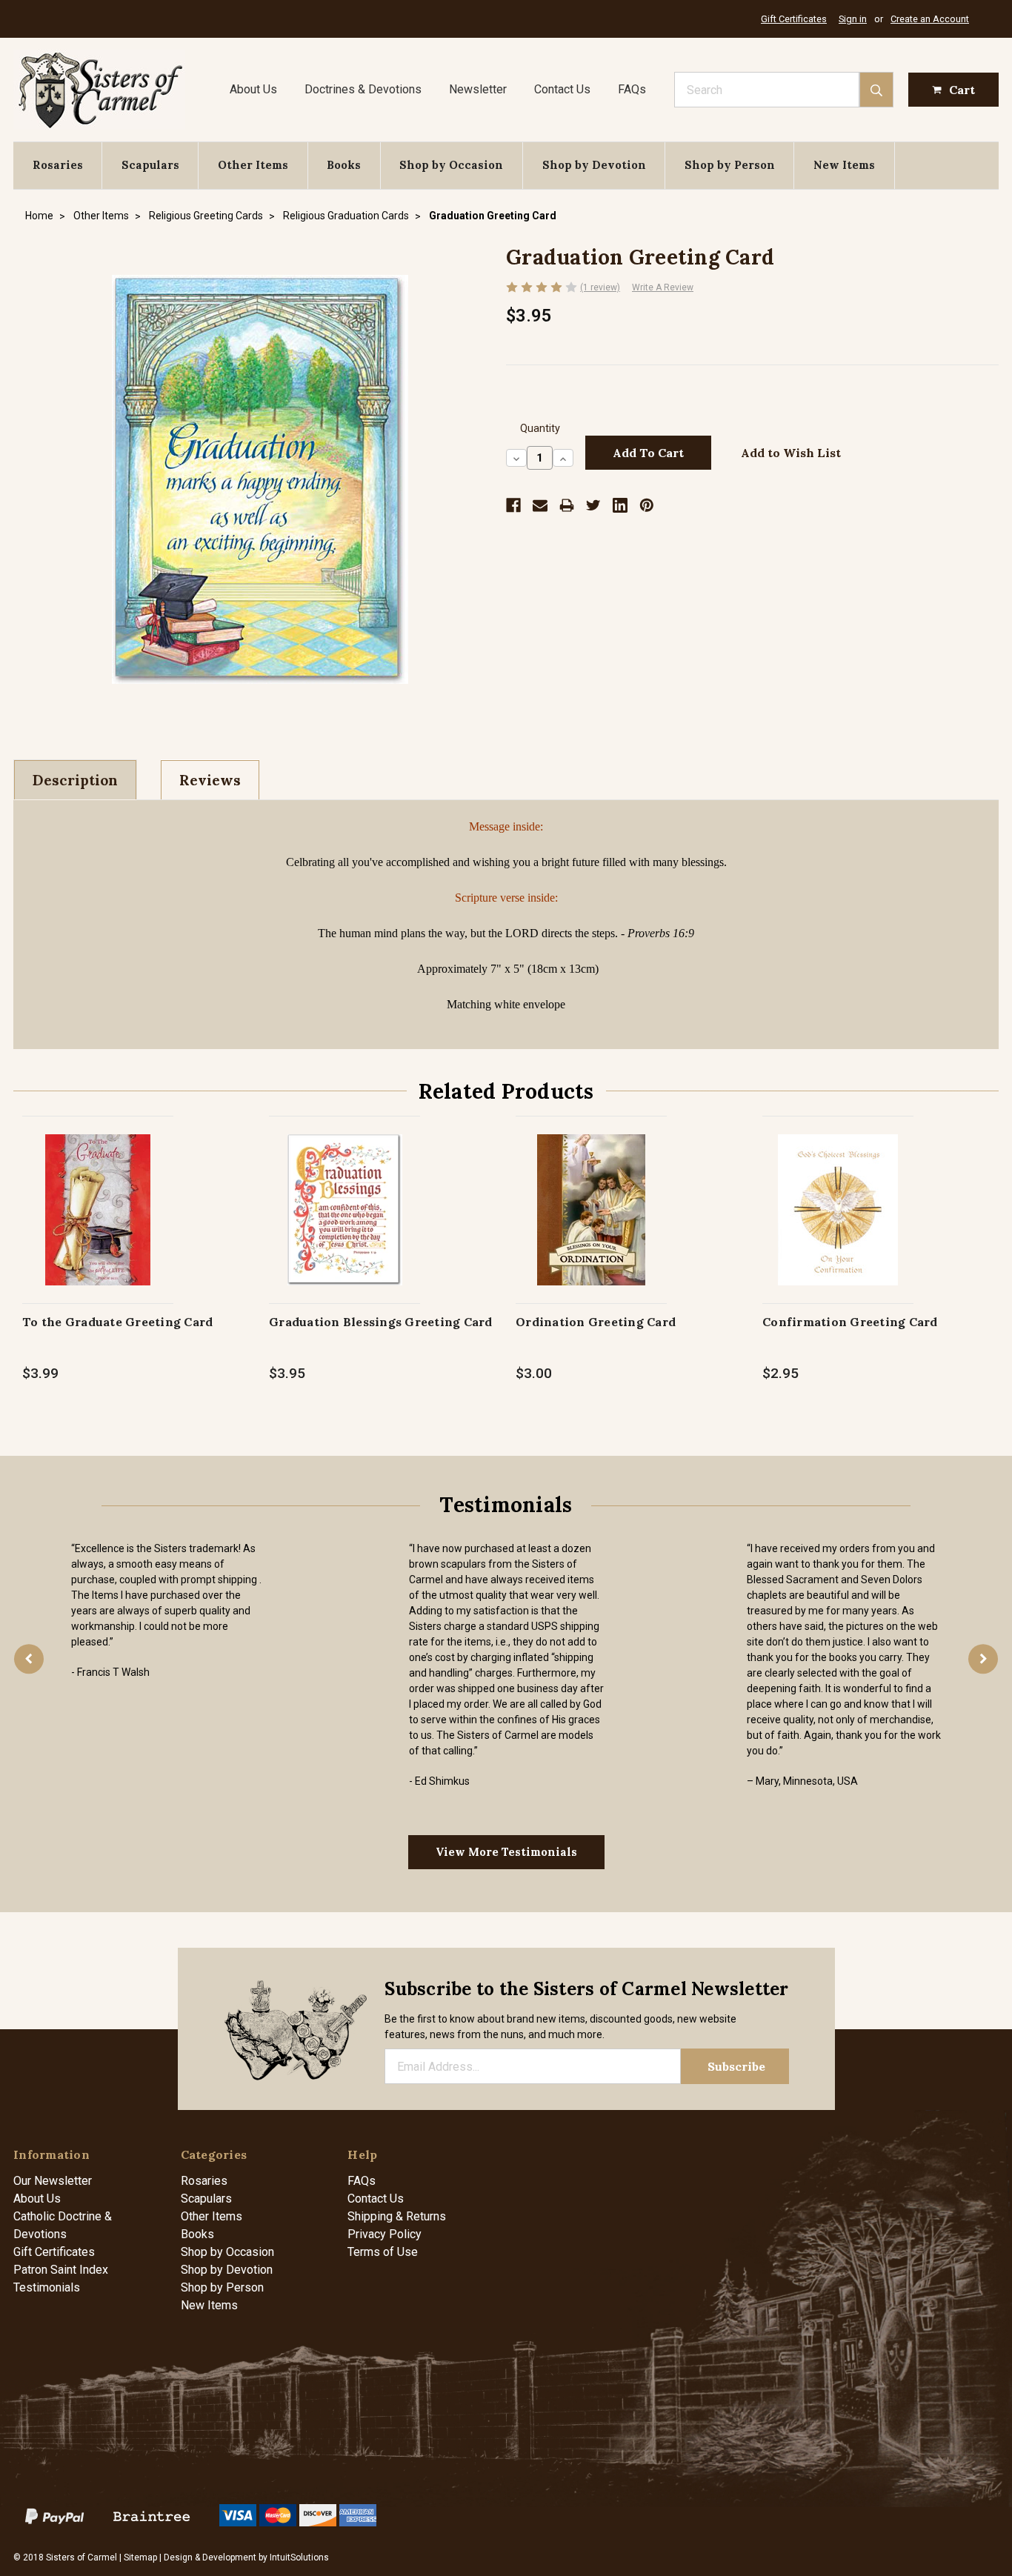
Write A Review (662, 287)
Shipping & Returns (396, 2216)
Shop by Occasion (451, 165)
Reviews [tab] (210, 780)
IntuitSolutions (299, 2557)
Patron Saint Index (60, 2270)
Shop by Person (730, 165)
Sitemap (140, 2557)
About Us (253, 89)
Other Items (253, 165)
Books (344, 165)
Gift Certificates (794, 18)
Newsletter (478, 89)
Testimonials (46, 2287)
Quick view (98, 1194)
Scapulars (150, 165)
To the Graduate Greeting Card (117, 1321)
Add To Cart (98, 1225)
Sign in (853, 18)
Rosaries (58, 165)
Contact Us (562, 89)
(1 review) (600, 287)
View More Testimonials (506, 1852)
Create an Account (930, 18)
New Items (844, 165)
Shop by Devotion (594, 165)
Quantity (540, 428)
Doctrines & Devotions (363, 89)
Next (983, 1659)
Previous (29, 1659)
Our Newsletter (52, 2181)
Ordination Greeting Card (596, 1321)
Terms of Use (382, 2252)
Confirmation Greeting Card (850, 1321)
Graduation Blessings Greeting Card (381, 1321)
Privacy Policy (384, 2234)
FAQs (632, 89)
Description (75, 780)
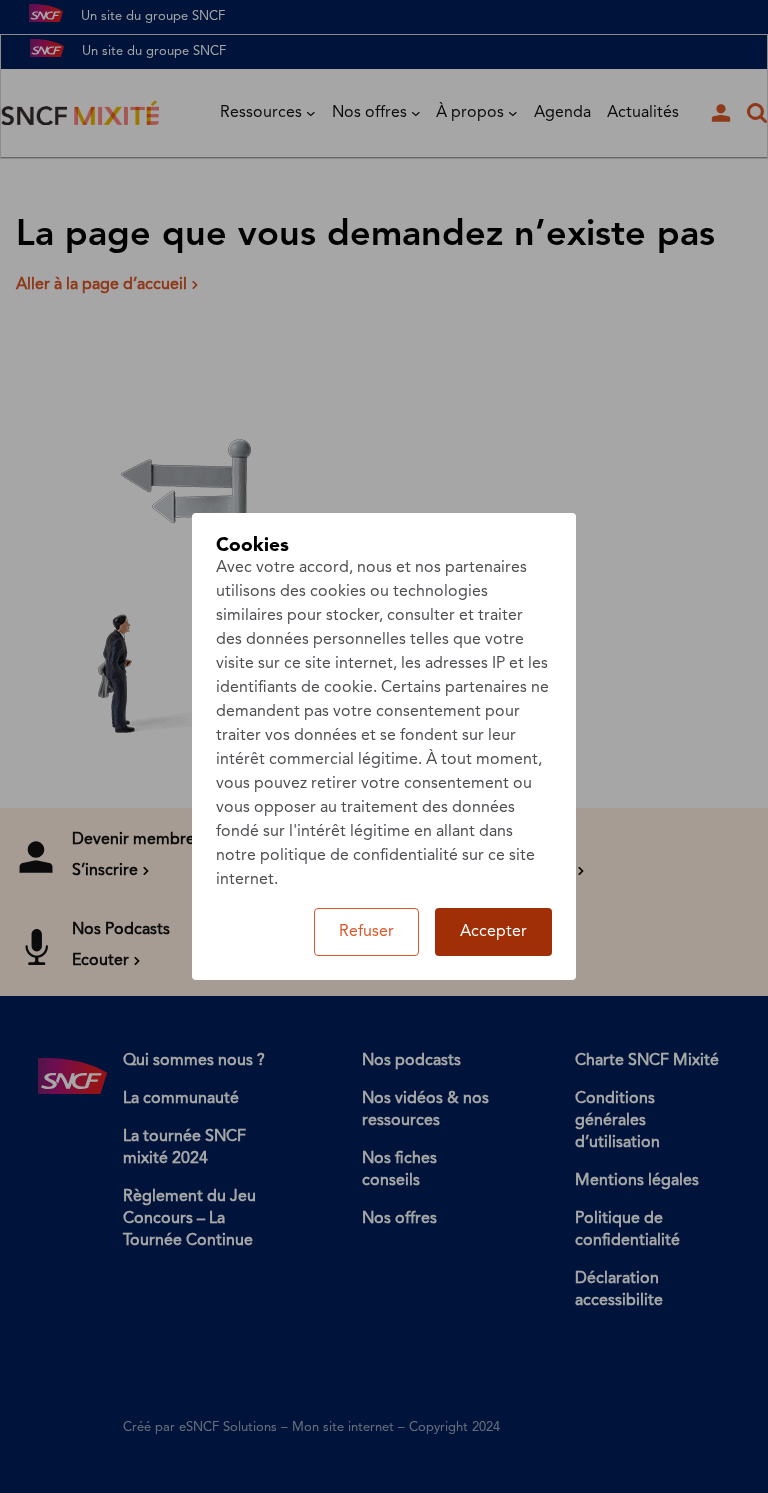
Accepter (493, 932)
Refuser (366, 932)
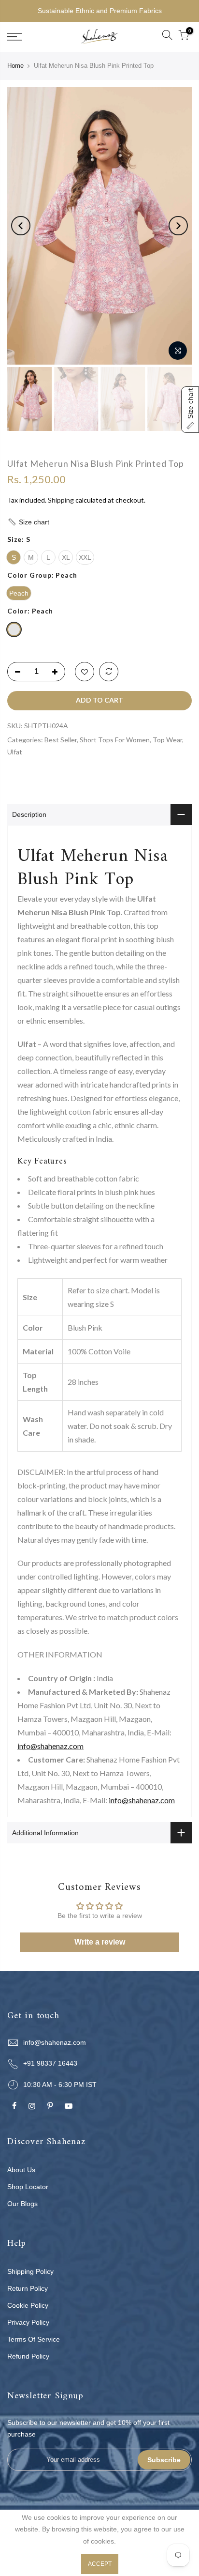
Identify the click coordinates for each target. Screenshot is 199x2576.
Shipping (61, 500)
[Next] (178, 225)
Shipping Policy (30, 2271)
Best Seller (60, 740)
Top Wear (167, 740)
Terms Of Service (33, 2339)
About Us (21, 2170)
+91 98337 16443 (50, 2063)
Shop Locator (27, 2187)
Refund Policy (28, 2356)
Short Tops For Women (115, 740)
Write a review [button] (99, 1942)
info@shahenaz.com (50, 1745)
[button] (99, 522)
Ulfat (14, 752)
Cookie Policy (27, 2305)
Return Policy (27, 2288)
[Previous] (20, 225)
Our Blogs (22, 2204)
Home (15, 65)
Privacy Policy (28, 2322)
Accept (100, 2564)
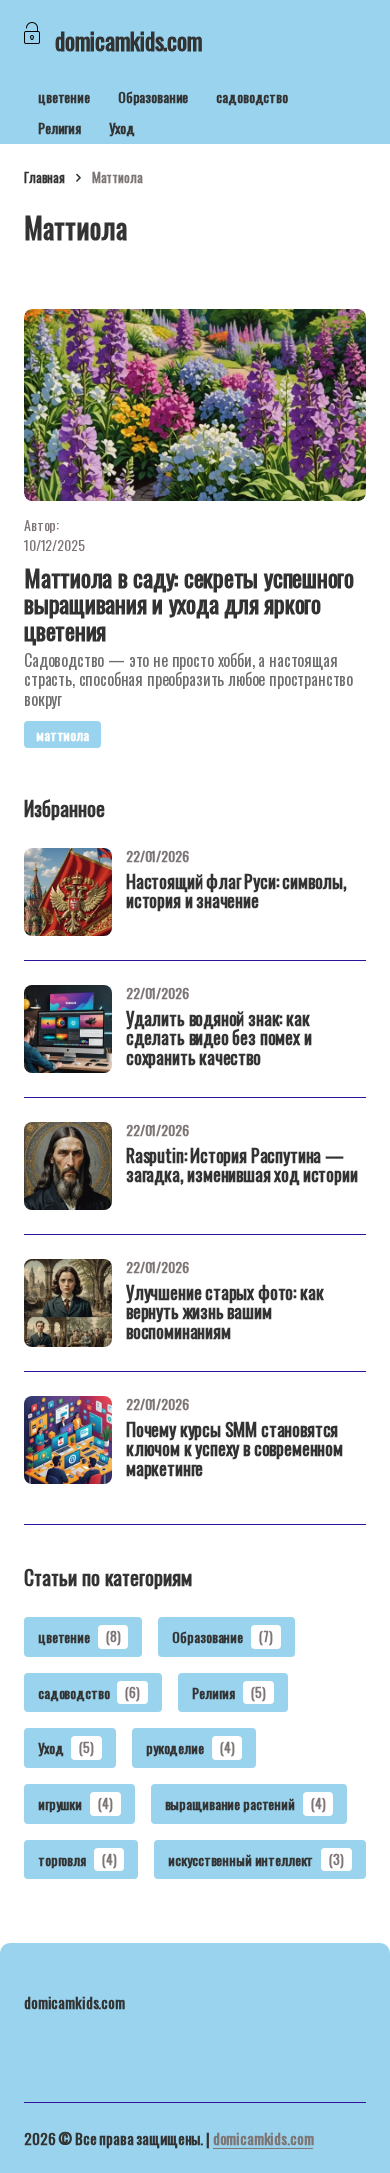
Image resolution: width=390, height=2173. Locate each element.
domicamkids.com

———

Work to be completed: Above are the records; repeat them all exactly, without the pictures.

Exercise answer:
Write A Review (662, 287)
Shipping & Returns (396, 2216)
Shop by Occasion (451, 165)
Reviews [tab] (210, 780)
IntuitSolutions (299, 2557)
Patron Saint Index (60, 2270)
Shop by Person (730, 165)
Sitemap (140, 2557)
About Us (253, 89)
Other Items (253, 165)
Books (344, 165)
Gift Certificates (794, 18)
Newsletter (478, 89)
Testimonials (46, 2287)
Quick view (98, 1194)
Scapulars (150, 165)
To the Graduate Greeting Card (117, 1321)
Add To Cart (98, 1225)
Sign in (853, 18)
Rosaries (58, 165)
Contact Us (562, 89)
(1 review) (600, 287)
View More Testimonials (506, 1852)
Create an Account (930, 18)
New Items (844, 165)
Shop by Devotion (594, 165)
Quantity (540, 428)
Doctrines & Devotions (363, 89)
Next (983, 1659)
Previous (29, 1659)
Our Newsletter (52, 2181)
Ordination Greeting Card (596, 1321)
Terms of Use (382, 2252)
Confirmation Greeting Card (850, 1321)
Graduation Blessings Greeting Card (381, 1321)
Privacy Policy (384, 2234)
FAQs (632, 89)
Description (75, 780)
Accepter (493, 932)
Refuser (366, 932)
Identify the click coordinates for each target. Screenshot is 199x2576.
Shipping (61, 500)
[Next] (178, 225)
Shipping Policy (30, 2271)
Best Seller (60, 740)
Top Wear (167, 740)
Terms Of Service (33, 2339)
About Us (21, 2170)
+91 98337 16443 (50, 2063)
Shop Locator (27, 2187)
Refund Policy (28, 2356)
Short Tops For Women (115, 740)
Write a review [button] (99, 1942)
info@shahenaz.com (50, 1745)
[button] (99, 522)
Ulfat (14, 752)
Cookie Policy (27, 2305)
Return Policy (27, 2288)
[Previous] (20, 225)
Our Blogs (22, 2204)
Home (15, 65)
Privacy Policy (28, 2322)
Accept (100, 2564)
Image resolution: width=390, height=2173. Locate each element.
domicamkids.com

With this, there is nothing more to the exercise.